Either you have used sites like Match.com or Yahoo Personals or you’ve read them. Weekly, The WTIT Blog scours those on-line dating sites. We respond to either a line in a lady’s profile or her headline on her dating site, as most of us would really like to do. Please understand that we are not responding seriously or mean spiritedly. This a comedy feature. The spelling or grammar errors were in the original profiles. The profile statements are in bold. Let the stupidity begin!!
I can’t believe I am doing this. After checking out your photo, that would be my reaction as well.
Love watching sports such as football, basketball, baseball, boxing, and also enjoy playing pool. Until you get serious with the guy who believed this.

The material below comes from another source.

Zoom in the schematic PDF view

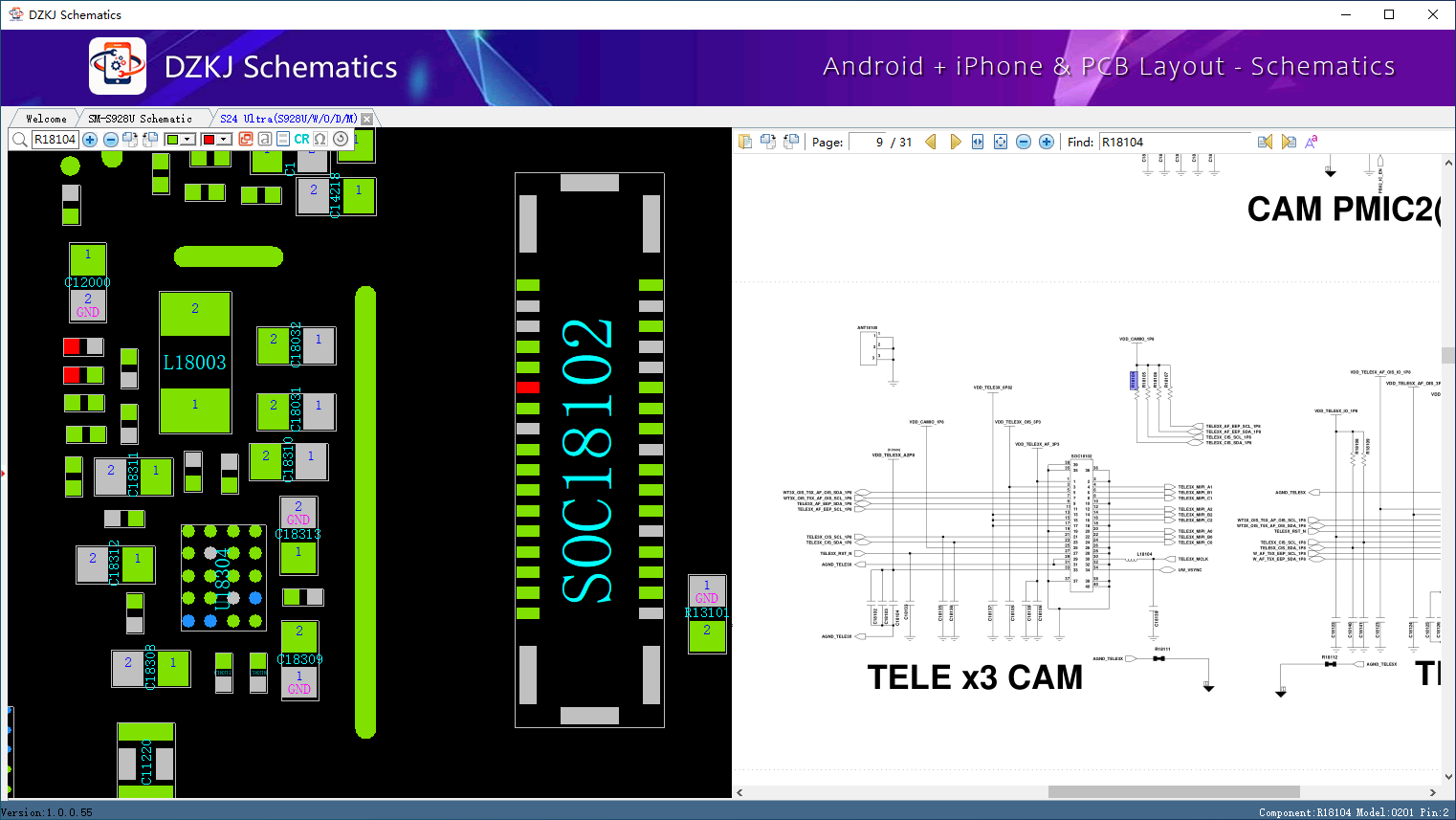[1047, 142]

Then you will yell “I said turn off that fucking ESPN sports shit and pay me some attention to me!” God, does this type of woman think that we are all idiots? (Recently personally, we have been lucky. We’ve been spared this lunacy for quite a while. I know. Amen.) And it is REALLY hard to even attempt to pay attention to a person who has just yelled you. And really ladies, when you change the rules could you at least tell us. But then why do we guys ever believe it when women say the love watching football with you? And better yet, Star Trek! I can’t count the number of women who said they were SO into Trek. Then, poof! It is
I am not a prude by any means, but getting spanked by a “little person” wearing woman’s lingerie does nothing for me. Can you imagine what her dates must be like to point this shit out?
I am settling for a normal, nice guy. I’m emphasizing “normal” because I have met and spoken to some very strange individuals on the net. Yet, you are still here. You can’t make this shit up. Remember when Connie Francis once sang, “Who’s Sorry Now?”

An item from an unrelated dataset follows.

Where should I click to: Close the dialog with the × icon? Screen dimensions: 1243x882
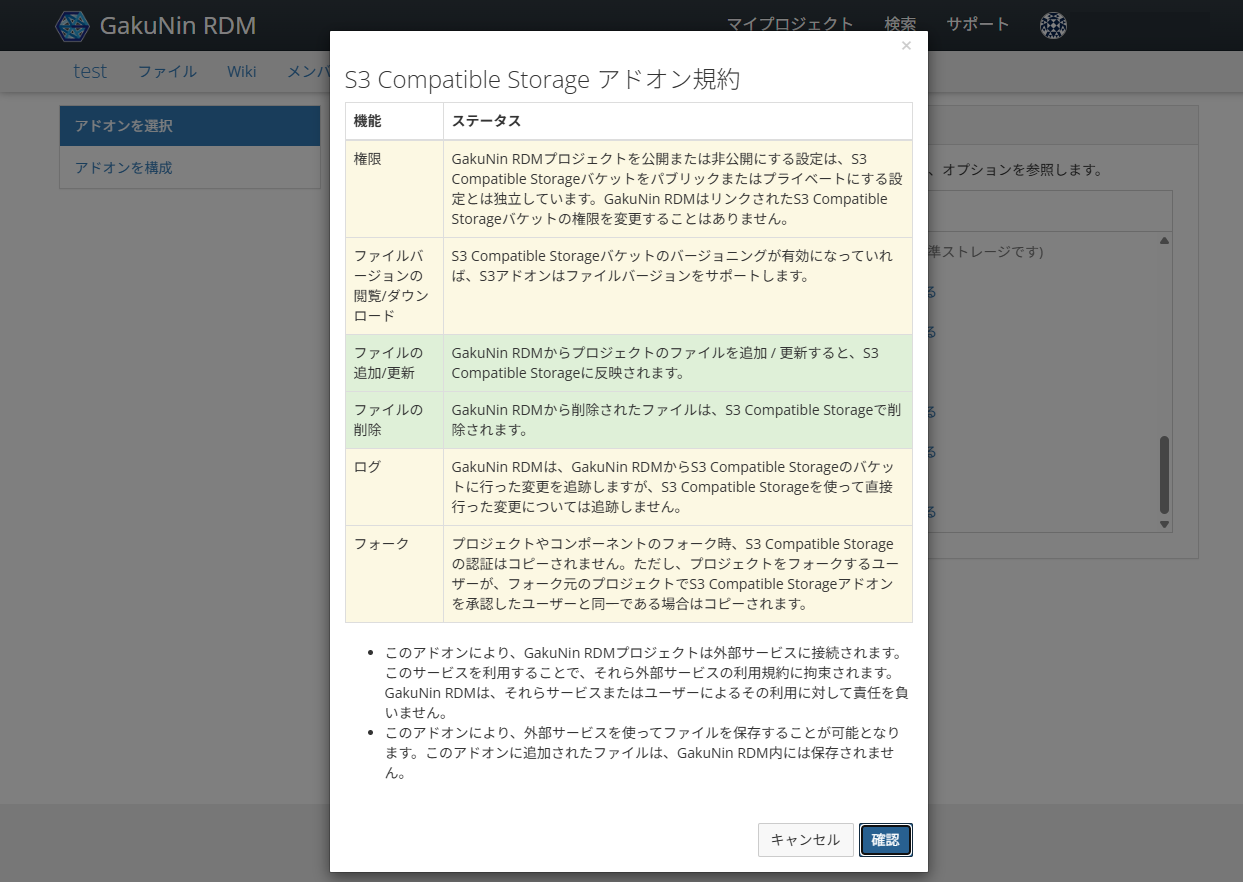[906, 46]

I am not interested in knowing the size of your “member” on the first date, nor do I want to see “it” on your web cam. Who are these fuckers dating?

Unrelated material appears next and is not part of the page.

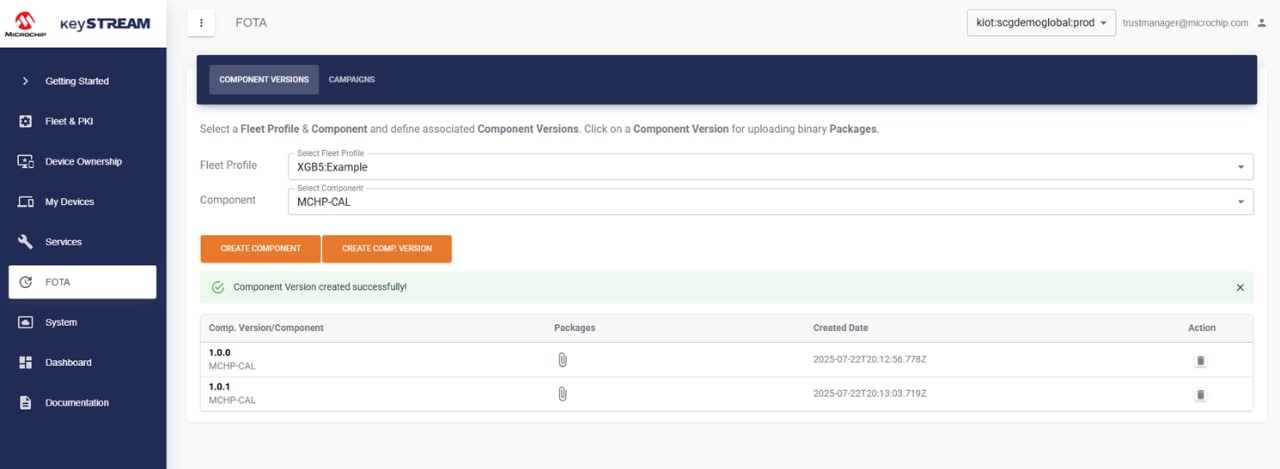Click the paperclip packages icon for version 1.0.0

[562, 360]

I guess Im looking for a decent guy, and sadly enough I’ve become picky over the years due to circumstance. But hey, you never know, you cant really be picky all the time. So you might be finally be ready for that “little person in women’s lingerie” or the guy “who shows you the web shot of his member”. Good luck with that…
Here’s an example- Your brain weighs three pounds and uses 20% of your blood and oxygen. An example of what? You must be trying to get on Jeopardy or you are fucking with me, right?
I’m still in the experimential stage of cooking. I think we will go out to dinner.
Not too picky on looks. Trust me, you shouldn’t be.